▸ **Task requirements**
In the listing that follows, locate the line containing "Click the 'When Stage is changed' rule title" and the line containing "has width=683, height=756.". Retype exactly those two lines and every line between them, and nothing more.

━━━━━━━━━━━━━━━━━━━━

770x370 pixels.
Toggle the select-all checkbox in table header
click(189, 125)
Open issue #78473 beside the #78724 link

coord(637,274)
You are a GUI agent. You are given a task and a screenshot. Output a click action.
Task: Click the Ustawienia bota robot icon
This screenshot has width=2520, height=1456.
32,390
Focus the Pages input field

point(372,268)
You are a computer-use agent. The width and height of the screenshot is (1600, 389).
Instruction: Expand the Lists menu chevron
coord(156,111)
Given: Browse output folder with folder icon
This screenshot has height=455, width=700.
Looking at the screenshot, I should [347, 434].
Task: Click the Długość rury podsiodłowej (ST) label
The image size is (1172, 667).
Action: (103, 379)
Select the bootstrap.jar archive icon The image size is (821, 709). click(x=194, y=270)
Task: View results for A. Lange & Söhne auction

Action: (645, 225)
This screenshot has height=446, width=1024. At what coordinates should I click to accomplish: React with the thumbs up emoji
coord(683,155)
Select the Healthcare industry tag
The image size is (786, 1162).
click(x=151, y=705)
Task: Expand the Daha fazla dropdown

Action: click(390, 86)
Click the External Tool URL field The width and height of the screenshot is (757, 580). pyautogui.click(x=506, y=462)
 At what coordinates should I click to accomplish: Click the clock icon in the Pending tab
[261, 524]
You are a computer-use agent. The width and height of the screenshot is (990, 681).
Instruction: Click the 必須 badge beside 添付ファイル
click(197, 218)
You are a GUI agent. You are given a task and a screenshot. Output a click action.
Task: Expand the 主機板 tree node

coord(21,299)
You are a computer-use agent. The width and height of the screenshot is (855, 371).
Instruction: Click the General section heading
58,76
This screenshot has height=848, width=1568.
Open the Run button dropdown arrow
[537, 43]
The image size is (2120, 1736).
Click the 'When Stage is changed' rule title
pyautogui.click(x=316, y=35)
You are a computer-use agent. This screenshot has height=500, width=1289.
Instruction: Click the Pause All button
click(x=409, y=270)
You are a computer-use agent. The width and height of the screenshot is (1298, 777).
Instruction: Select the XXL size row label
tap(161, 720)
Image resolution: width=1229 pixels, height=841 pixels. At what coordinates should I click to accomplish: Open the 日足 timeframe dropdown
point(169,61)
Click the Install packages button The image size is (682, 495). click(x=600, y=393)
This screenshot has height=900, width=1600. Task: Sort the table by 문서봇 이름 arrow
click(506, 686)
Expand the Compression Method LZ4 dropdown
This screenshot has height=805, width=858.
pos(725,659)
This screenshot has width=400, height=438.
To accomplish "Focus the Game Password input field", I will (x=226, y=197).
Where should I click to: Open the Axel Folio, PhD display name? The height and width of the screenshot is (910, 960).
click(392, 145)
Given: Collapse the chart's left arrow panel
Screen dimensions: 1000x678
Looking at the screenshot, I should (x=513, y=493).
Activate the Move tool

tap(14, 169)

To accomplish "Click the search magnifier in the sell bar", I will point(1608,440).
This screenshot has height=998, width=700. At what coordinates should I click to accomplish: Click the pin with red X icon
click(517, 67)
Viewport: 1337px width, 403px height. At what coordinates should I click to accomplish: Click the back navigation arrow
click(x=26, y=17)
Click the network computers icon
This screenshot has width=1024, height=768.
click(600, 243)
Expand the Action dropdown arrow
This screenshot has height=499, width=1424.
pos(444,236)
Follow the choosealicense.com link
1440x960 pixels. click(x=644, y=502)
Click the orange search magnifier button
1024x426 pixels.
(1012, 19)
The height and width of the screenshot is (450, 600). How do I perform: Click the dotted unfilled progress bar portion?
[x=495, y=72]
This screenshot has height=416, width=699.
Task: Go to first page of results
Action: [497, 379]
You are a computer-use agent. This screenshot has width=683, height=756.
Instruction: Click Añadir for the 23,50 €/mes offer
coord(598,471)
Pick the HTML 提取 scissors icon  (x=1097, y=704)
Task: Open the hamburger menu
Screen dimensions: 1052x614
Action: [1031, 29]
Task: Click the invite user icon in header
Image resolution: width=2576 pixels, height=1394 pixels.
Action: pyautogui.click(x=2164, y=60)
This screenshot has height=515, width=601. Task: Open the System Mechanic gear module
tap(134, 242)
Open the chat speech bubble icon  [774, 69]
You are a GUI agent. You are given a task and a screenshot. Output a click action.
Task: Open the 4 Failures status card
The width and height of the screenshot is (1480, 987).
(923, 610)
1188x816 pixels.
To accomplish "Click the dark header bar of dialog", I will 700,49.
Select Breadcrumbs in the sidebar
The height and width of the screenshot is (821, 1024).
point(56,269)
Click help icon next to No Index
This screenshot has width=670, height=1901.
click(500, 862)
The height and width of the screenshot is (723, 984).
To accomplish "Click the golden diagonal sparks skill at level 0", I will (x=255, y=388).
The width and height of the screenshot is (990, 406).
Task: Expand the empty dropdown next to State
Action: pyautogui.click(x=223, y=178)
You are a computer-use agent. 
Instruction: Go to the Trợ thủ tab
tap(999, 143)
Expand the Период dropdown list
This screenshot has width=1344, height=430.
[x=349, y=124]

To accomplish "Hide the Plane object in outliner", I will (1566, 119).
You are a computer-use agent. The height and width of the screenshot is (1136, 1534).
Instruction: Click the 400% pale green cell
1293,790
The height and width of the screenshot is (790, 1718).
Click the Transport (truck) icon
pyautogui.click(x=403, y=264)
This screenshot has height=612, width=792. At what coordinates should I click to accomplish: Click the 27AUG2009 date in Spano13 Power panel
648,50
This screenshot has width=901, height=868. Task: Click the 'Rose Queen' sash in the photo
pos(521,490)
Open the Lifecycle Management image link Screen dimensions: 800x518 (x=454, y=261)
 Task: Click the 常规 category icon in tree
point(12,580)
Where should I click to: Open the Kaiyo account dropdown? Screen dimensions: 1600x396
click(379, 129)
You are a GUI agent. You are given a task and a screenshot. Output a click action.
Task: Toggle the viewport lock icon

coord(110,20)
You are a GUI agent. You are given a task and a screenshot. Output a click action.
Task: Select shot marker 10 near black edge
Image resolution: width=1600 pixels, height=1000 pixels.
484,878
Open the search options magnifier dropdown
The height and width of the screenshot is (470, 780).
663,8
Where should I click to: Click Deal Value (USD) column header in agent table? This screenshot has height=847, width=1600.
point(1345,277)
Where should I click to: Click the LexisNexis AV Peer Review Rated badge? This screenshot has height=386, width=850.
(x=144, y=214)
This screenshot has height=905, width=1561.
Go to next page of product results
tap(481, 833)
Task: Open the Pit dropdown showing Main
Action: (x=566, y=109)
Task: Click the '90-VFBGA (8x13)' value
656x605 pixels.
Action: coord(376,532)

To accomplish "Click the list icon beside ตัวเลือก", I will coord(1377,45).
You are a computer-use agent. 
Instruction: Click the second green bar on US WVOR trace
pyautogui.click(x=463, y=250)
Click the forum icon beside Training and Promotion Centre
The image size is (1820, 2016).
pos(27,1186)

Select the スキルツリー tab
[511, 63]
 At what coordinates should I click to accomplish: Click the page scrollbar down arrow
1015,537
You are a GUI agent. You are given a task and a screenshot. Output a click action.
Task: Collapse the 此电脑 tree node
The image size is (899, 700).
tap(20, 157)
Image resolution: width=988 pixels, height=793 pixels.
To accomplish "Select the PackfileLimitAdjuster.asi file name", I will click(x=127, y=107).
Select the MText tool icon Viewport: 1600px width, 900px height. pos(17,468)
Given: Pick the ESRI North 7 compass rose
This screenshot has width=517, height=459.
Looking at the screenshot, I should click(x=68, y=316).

━━━━━━━━━━━━━━━━━━━━

▸ **Written answer**
Click the 'When Stage is changed' rule title
pyautogui.click(x=316, y=35)
You are a computer-use agent. This screenshot has height=500, width=1289.
Instruction: Click the Pause All button
click(x=409, y=270)
You are a computer-use agent. The width and height of the screenshot is (1298, 777).
Instruction: Select the XXL size row label
tap(161, 720)
Image resolution: width=1229 pixels, height=841 pixels. At what coordinates should I click to accomplish: Open the 日足 timeframe dropdown
point(169,61)
Click the Install packages button The image size is (682, 495). click(x=600, y=393)
This screenshot has height=900, width=1600. Task: Sort the table by 문서봇 이름 arrow
click(506, 686)
Expand the Compression Method LZ4 dropdown
This screenshot has height=805, width=858.
pos(725,659)
This screenshot has width=400, height=438.
To accomplish "Focus the Game Password input field", I will (x=226, y=197).
Where should I click to: Open the Axel Folio, PhD display name? The height and width of the screenshot is (910, 960).
click(392, 145)
Given: Collapse the chart's left arrow panel
Screen dimensions: 1000x678
Looking at the screenshot, I should (x=513, y=493).
Activate the Move tool

tap(14, 169)

To accomplish "Click the search magnifier in the sell bar", I will point(1608,440).
This screenshot has height=998, width=700. At what coordinates should I click to accomplish: Click the pin with red X icon
click(517, 67)
Viewport: 1337px width, 403px height. At what coordinates should I click to accomplish: Click the back navigation arrow
click(x=26, y=17)
Click the network computers icon
This screenshot has width=1024, height=768.
click(600, 243)
Expand the Action dropdown arrow
This screenshot has height=499, width=1424.
pos(444,236)
Follow the choosealicense.com link
1440x960 pixels. click(x=644, y=502)
Click the orange search magnifier button
1024x426 pixels.
(1012, 19)
The height and width of the screenshot is (450, 600). How do I perform: Click the dotted unfilled progress bar portion?
[x=495, y=72]
This screenshot has height=416, width=699.
Task: Go to first page of results
Action: [497, 379]
You are a computer-use agent. This screenshot has width=683, height=756.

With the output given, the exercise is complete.